> _REQUIRED WORK_: Set down the material in full. Keep every line exactly as it is.

> _THE DATA_:
::::

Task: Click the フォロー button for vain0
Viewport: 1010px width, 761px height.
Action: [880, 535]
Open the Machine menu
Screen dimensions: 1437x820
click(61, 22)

::::

> _TASK OUTPUT_:
Task: Click the フォロー button for vain0
Viewport: 1010px width, 761px height.
Action: [880, 535]
Open the Machine menu
Screen dimensions: 1437x820
click(61, 22)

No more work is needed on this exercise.